Bags Stuffed with Cash at BC Casinos was Asian ‘Cultural’ Quirk, Claimed Regulator

Posted on: November 17, 2020, 08:45h. 

Last updated on: November 17, 2020, 11:51h.

An inquiry into money laundering at British Columbia casinos has heard an astonishing allegation. The operator-regulator BC Lottery Corp once suggested that Asians appearing at gaming establishments with bags stuffed with cash was a “cultural” norm.

money laundering
Footage retrieved from casino security cameras shows a huge transaction at the casino cage involving large stacks of $20 bills. (Image: BC Government)

In an internal 2013 newsletter titled “Money Laundering? Not Really” by BCLC’s then-Vice President of Corporate Security and Compliance Brad Demarais, he explained that “some cultural groups … favour (sic) cash.” The implication is that it would be culturally insensitive for a BCLC investigator to inquire about the source of these funds.

The incident highlights the inadequacy of oversight between 2010 and 2015. That allowed the province’s casinos to become a “laundromat for organized crime,” in the words of one independent report into the matter commissioned by the provincial government.

Alternative Theory

The story was recounted to the Cullen Commission, which is examining historical money-laundering in the province, by ex-BCLC investigator Mike Hiller, who had a different theory about those bags of cash.
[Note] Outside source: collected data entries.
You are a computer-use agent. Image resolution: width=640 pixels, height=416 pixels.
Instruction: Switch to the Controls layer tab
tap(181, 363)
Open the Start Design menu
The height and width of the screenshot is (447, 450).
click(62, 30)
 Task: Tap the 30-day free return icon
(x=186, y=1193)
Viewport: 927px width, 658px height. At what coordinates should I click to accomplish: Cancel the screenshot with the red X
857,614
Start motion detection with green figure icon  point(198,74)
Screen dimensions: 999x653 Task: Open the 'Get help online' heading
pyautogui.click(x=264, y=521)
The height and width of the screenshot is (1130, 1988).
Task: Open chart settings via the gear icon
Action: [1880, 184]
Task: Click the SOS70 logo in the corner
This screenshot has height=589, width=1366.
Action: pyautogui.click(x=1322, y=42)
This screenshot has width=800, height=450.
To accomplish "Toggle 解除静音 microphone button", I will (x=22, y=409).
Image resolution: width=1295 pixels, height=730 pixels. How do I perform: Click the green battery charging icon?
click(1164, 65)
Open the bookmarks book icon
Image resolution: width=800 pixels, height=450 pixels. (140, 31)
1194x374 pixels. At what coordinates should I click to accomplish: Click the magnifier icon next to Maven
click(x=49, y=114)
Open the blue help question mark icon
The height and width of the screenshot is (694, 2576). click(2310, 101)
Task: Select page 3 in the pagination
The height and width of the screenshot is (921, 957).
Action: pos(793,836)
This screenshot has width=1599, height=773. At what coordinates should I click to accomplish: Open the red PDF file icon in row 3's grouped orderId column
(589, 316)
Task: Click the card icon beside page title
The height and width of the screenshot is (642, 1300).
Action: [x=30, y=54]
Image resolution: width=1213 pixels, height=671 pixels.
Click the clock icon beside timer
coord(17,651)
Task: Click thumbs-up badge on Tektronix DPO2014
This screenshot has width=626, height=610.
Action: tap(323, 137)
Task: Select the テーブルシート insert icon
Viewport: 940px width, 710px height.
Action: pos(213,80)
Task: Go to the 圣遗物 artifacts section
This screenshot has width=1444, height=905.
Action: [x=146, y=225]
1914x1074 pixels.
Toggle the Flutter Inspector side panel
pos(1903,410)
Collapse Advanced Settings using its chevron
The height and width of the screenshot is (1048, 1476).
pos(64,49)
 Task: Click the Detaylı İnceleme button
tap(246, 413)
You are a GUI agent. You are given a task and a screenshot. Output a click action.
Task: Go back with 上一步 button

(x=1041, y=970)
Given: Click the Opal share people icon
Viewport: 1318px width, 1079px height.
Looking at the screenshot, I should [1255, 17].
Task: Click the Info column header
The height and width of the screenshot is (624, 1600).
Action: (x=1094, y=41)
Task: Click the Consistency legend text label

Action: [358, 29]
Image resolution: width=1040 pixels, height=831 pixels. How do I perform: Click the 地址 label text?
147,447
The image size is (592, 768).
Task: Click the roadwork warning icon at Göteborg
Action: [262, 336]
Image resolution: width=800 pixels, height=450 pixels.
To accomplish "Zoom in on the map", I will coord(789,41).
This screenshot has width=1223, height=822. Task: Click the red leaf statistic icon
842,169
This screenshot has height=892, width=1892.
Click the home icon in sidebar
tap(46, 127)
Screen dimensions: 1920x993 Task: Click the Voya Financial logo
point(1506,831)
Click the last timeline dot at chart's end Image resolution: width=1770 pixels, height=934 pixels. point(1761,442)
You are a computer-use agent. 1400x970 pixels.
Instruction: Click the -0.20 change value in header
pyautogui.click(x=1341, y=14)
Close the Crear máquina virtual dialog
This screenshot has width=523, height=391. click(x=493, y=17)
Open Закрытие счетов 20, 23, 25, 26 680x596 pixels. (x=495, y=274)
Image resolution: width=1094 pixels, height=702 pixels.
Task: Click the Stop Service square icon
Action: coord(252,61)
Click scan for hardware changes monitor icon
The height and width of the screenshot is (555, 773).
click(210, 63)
“My theory was these VIP players were provided cash by organized crime and they were simply being used as a vehicle to get rid of this money. Hiller testified.

I also believed the higher-level VIP players who were borrowing hundreds of thousands of dollars were repaying it to the organization in China,” he added.

He was right.

Although he didn’t know it at the time, Hiller was describing a money laundering model that was so rife in BC casinos it was dubbed “the Vancouver Model” by the international intelligence community.

Conflict of Interest?

The Cullen Commission is trying to ascertain whether the previous provincial government and the BCLC willfully ignored the money laundering problem to maximize revenues for the province.

As a state-owned company that runs around 40 casinos, community gaming centers, and bingo halls, critics say the BCLC’s regulatory role represents a conflict of interest.

Previously, the commission heard from another former BCLC investigator, Steven Beeksma, who said he had been told to “cut that sh*t out” by his superiors. That’s after questioning high rollers at the River Rock Casino about the source of their funds.

River Rock, the province’s biggest casino, has been identified as a former hotbed of money laundering. It was not uncommon for VIPs to present buy-ins of hundreds of thousands of dollars in low denomination bills stuffed into suitcases, boxes, and bags.

Last week, the former commander of BC’s Integrated Illegal Gaming Enforcement Team, Fred Pinnock, accused the Liberal government at the time of “willful blindness” in the face of rampant money laundering.

Pinnock’s unit was disbanded in 2009, leaving an “enforcement vacuum” in the province’s casinos.